EXERCISE => All that is asked is a faithful reproduction of the entries.

* * * *

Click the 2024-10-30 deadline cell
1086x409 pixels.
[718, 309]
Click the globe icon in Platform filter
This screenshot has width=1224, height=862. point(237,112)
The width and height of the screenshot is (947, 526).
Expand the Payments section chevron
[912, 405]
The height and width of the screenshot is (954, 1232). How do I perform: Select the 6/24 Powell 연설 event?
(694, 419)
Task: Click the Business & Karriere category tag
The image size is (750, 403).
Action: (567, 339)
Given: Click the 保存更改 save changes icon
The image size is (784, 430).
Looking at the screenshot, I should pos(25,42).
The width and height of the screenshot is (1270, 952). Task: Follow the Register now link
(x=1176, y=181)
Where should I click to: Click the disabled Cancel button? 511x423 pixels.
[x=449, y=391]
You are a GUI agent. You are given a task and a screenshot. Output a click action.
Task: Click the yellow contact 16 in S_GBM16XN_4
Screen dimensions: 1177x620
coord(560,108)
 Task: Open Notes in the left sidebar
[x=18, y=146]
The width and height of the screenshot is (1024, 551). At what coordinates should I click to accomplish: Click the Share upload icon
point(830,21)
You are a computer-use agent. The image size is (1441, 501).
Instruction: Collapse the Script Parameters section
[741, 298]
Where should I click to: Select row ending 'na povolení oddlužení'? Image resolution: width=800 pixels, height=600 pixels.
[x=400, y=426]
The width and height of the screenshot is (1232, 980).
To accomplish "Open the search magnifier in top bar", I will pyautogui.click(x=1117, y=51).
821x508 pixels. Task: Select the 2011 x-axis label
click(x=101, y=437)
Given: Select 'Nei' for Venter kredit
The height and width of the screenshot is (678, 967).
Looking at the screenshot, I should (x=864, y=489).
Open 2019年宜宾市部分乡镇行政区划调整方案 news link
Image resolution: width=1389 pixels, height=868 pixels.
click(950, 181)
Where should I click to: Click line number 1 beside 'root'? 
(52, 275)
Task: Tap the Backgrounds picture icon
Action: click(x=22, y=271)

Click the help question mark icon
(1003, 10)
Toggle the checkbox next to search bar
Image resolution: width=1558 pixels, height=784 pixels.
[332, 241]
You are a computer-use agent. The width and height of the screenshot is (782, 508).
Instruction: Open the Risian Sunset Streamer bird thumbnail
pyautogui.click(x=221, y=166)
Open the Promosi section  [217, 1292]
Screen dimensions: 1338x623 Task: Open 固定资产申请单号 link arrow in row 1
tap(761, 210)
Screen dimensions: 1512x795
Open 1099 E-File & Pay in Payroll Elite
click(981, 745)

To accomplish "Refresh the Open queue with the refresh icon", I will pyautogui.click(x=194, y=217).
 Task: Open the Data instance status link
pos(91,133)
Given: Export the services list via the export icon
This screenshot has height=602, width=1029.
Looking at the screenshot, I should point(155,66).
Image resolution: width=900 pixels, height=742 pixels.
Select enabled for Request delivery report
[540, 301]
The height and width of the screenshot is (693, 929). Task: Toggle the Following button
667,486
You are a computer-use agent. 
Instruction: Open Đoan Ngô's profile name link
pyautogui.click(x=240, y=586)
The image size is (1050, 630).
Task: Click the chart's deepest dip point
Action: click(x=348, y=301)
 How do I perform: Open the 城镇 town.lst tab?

* * * *

EXPECTED OUTPUT =>
Click the 2024-10-30 deadline cell
1086x409 pixels.
[718, 309]
Click the globe icon in Platform filter
This screenshot has width=1224, height=862. point(237,112)
The width and height of the screenshot is (947, 526).
Expand the Payments section chevron
[912, 405]
The height and width of the screenshot is (954, 1232). How do I perform: Select the 6/24 Powell 연설 event?
(694, 419)
Task: Click the Business & Karriere category tag
The image size is (750, 403).
Action: (567, 339)
Given: Click the 保存更改 save changes icon
The image size is (784, 430).
Looking at the screenshot, I should pos(25,42).
The width and height of the screenshot is (1270, 952). Task: Follow the Register now link
(x=1176, y=181)
Where should I click to: Click the disabled Cancel button? 511x423 pixels.
[x=449, y=391]
You are a GUI agent. You are given a task and a screenshot. Output a click action.
Task: Click the yellow contact 16 in S_GBM16XN_4
Screen dimensions: 1177x620
coord(560,108)
 Task: Open Notes in the left sidebar
[x=18, y=146]
The width and height of the screenshot is (1024, 551). At what coordinates should I click to accomplish: Click the Share upload icon
point(830,21)
You are a computer-use agent. The image size is (1441, 501).
Instruction: Collapse the Script Parameters section
[741, 298]
Where should I click to: Select row ending 'na povolení oddlužení'? Image resolution: width=800 pixels, height=600 pixels.
[x=400, y=426]
The width and height of the screenshot is (1232, 980).
To accomplish "Open the search magnifier in top bar", I will pyautogui.click(x=1117, y=51).
821x508 pixels. Task: Select the 2011 x-axis label
click(x=101, y=437)
Given: Select 'Nei' for Venter kredit
The height and width of the screenshot is (678, 967).
Looking at the screenshot, I should (x=864, y=489).
Open 2019年宜宾市部分乡镇行政区划调整方案 news link
Image resolution: width=1389 pixels, height=868 pixels.
click(950, 181)
Where should I click to: Click line number 1 beside 'root'? 
(52, 275)
Task: Tap the Backgrounds picture icon
Action: click(x=22, y=271)

Click the help question mark icon
(1003, 10)
Toggle the checkbox next to search bar
Image resolution: width=1558 pixels, height=784 pixels.
[332, 241]
You are a computer-use agent. The width and height of the screenshot is (782, 508).
Instruction: Open the Risian Sunset Streamer bird thumbnail
pyautogui.click(x=221, y=166)
Open the Promosi section  [217, 1292]
Screen dimensions: 1338x623 Task: Open 固定资产申请单号 link arrow in row 1
tap(761, 210)
Screen dimensions: 1512x795
Open 1099 E-File & Pay in Payroll Elite
click(981, 745)

To accomplish "Refresh the Open queue with the refresh icon", I will pyautogui.click(x=194, y=217).
 Task: Open the Data instance status link
pos(91,133)
Given: Export the services list via the export icon
This screenshot has height=602, width=1029.
Looking at the screenshot, I should point(155,66).
Image resolution: width=900 pixels, height=742 pixels.
Select enabled for Request delivery report
[540, 301]
The height and width of the screenshot is (693, 929). Task: Toggle the Following button
667,486
You are a computer-use agent. 
Instruction: Open Đoan Ngô's profile name link
pyautogui.click(x=240, y=586)
The image size is (1050, 630).
Task: Click the chart's deepest dip point
Action: click(x=348, y=301)
 How do I perform: Open the 城镇 town.lst tab?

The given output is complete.